The patient’s response to the cytokines released in the inflamed cells may have a potentially significant effect on prostate cancer initiation. Specifically, two genes can contribute to prostate cancer susceptibility. RNASEL, a ribonuclease that degrades viral RNA and the MSR1 influence the host response to infection (37). RNASEL, is a prostate cancer susceptibility gene, with RNASEL alleles GLU256X and Met1Ile both correlating with prostate cancer among family lines. RNASEL allele Arg462Gln was also shown to have an increased prostate cancer risk in a population controlled study (38). These alleles encode defective enzymes that increase the risk of inflammatory related prostate cancer (37). MSR1 defects are also linked to increased prostate cancer risk in family lines. ARG293x mutation of MSR1 was found in 2.52% of men with sporadic prostate cancer but only 0.39% without prostate cancer (39). Recent epidemiological evidence however built on the Prostate Cancer Prevention Trial (PCPT) database and outcomes, provides the first etiologic link between chronic inflammation and prostate progression to aggressive disease, suggesting a platform for prevention of prostate cancer metastasis by targeting prostatic inflammation (19).

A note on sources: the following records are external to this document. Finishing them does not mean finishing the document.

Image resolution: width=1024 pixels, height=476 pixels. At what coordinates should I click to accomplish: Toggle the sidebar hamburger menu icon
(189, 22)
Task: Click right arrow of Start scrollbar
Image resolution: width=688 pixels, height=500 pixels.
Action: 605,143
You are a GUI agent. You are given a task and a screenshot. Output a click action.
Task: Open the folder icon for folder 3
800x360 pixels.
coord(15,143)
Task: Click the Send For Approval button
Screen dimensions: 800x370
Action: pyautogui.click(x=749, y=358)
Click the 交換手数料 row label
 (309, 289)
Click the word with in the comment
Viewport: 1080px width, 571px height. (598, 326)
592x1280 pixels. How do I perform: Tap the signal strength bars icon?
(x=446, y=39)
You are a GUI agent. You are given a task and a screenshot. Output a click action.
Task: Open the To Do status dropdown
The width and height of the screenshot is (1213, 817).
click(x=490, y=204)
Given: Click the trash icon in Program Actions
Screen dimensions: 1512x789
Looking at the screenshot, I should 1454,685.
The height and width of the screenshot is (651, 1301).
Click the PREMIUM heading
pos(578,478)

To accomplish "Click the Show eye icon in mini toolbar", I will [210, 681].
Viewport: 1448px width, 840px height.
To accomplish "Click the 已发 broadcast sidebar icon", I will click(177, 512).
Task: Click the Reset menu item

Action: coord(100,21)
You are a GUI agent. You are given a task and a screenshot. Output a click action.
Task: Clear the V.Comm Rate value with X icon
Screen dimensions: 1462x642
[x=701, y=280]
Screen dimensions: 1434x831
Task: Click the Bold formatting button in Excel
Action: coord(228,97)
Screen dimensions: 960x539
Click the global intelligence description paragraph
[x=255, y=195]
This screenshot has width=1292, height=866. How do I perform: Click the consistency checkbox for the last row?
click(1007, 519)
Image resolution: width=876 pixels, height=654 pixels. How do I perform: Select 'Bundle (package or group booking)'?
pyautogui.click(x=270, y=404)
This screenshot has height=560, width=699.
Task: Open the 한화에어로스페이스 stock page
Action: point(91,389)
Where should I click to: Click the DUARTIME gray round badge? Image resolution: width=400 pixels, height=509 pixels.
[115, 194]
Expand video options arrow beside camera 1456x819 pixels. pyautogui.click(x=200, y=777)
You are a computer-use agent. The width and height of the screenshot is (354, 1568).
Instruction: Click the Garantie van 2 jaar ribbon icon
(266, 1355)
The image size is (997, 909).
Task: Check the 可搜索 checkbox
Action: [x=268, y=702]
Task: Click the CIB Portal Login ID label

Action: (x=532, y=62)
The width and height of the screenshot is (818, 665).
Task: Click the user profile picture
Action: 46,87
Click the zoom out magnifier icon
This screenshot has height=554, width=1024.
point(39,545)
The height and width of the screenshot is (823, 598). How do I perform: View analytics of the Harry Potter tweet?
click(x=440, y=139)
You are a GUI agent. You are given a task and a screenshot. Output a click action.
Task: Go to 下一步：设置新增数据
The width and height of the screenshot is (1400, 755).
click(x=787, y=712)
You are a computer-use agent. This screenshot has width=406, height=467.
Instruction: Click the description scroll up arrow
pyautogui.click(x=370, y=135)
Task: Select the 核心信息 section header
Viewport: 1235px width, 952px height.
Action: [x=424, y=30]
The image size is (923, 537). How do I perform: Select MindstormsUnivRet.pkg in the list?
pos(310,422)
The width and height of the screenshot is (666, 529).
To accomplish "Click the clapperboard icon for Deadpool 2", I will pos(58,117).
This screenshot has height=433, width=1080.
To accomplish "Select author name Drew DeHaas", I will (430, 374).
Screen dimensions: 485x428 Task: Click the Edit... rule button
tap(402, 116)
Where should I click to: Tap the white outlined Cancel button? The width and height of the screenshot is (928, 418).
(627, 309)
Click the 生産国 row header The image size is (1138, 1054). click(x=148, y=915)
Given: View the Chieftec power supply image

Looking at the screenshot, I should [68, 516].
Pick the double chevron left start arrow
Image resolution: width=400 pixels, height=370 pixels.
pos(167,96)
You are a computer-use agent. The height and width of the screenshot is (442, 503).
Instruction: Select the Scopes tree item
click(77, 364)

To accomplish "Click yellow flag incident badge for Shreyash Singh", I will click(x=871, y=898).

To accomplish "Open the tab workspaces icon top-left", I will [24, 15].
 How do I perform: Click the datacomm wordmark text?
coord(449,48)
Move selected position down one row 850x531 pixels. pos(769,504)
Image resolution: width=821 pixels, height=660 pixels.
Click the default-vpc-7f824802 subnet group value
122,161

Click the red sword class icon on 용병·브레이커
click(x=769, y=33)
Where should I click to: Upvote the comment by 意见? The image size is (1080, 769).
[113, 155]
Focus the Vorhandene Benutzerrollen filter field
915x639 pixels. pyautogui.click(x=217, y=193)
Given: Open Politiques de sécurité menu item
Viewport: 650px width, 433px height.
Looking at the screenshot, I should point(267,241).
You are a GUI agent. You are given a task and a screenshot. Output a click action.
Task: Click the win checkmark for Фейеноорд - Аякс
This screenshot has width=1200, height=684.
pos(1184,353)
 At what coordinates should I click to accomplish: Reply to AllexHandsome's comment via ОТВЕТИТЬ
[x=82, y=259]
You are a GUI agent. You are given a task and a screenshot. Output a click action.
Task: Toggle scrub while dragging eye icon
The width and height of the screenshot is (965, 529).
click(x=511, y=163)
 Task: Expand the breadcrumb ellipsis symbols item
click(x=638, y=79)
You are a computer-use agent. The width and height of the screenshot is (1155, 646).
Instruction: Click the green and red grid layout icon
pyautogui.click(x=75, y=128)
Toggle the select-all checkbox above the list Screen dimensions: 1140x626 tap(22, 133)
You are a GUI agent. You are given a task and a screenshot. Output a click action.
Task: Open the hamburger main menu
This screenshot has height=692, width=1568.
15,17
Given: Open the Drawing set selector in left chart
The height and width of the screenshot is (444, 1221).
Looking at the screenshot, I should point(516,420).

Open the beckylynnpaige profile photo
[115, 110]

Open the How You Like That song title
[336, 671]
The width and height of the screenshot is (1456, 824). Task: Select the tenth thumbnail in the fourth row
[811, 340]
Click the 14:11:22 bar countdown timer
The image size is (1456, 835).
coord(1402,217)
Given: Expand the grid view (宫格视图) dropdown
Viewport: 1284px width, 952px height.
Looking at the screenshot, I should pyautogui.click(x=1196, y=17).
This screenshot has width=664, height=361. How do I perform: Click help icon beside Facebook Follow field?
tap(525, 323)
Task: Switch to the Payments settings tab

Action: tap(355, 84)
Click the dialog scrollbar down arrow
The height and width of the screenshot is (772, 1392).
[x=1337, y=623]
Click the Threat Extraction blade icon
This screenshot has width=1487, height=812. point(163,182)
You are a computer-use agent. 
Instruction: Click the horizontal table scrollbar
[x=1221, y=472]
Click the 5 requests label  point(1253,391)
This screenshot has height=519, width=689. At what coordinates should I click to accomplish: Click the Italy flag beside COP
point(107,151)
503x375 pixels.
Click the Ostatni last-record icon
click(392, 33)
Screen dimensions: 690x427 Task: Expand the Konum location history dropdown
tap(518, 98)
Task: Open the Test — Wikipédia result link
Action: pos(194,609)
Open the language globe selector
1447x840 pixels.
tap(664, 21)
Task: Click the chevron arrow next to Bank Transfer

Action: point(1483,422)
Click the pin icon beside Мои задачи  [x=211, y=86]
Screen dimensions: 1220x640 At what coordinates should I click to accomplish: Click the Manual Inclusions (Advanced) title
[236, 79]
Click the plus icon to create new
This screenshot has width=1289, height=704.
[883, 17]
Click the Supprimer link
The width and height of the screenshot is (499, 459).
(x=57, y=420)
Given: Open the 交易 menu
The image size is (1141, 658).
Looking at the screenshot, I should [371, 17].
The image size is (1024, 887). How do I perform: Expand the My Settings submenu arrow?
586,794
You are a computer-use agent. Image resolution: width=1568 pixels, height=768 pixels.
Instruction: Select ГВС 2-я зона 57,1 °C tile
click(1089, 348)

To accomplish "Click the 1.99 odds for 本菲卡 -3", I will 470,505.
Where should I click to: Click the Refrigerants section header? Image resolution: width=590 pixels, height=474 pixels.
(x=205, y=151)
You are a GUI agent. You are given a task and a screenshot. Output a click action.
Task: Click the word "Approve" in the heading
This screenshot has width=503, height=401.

TNF is a physiologic cytokine that is a prominent mediator of both acute and chronic inflammation (40). TNF is itself a cytokine, but also stimulates the release of many additional cytokines and chemokines involved in pathologic processes of autoimmune inflammatory reactions (40). Recent experimental data has proven TNF to be a critical mediator of cancer-associated chronic inflammation, which may promote tumor growth and spread (40,41). These inflammatory conditions trigger immune and stromal cell release of soluble mediators, which facilitate the progression of cancerous lesions (42).

Nuclear Factor Kappa B (NFκB) is a member of a family of transcription factors that are activated in many types of cancer cells. NFκB transcription factors are activated by numerous converging signaling cascades, primarily the pro-inflammatory cytokine, TNF (43). Once activated, this family of transcriptions factors is involved in regulating gene expression driving cell growth, angiogenesis, and metastasis (43). Prostate cancer cells have been found to express high levels of NFκB (43). NFκB may promote cell growth and proliferation in prostate cancer cells by regulating the expression of cell cycle controlling genes, including c-myc, cyclin D1, and IL-6 (44). Furthermore, the expression of angiogenic factors, VEGF and IL-8, is regulated by the activation of NFκB transcription factors (44). Constitutive NFκB activity within prostate cancer cells has been suggested to have prognostic indications for prostate cancer tumors (43).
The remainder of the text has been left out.